The Hindu Business Line additionally states that the blockchain-backed letter of credit (LoC) deal, reportedly the foremost of its kind in India, involved shipment by RIL to US client Tricon Energy.
The process satisfactorily diminished both the time and costs of handling documentation. The software platform represents a considerable improvement in global export market communications as all parties are brought together on a single platform.
The article also reveals that the trade solution has been created through the incorporation of blockchain in the electronic bill of lading (eBL) platform named Bolero. First presented in November 2016, the Bolero eBL platform permits for the issuance and organization of electronic bills of lading, as well as facilitates electronic transfers of goods titles from sellers to buyers in a transaction.
RIL’s joint CFO Srikanth Venkatachari opined that the latest blockchain deployment has established a considerable potential to minimize timeframe involved in administering export documentation from the “extent seven-ten days to less than a day.”
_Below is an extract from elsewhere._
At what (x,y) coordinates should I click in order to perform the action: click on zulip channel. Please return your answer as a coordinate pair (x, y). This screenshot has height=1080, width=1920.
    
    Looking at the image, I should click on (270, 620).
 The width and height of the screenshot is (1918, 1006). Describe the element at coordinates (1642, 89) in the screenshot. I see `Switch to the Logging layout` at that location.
A few days before, a group of major global banks, including the UK-based major global banking and financial services institution HSBC, BNP Paribas and Standard Chartered, launched a blockchain platform for financing international trade. The platform, called eTrade Connect, reportedly reduces the time taken to approve trade credit applications from 36 hours to four hours.
In May of this year, the Financial Times reported that HSBC had completed the first blockchain-based global trade finance transaction. The transaction included a LoC for the USA-based Food and agricultural conglomerate Cargill.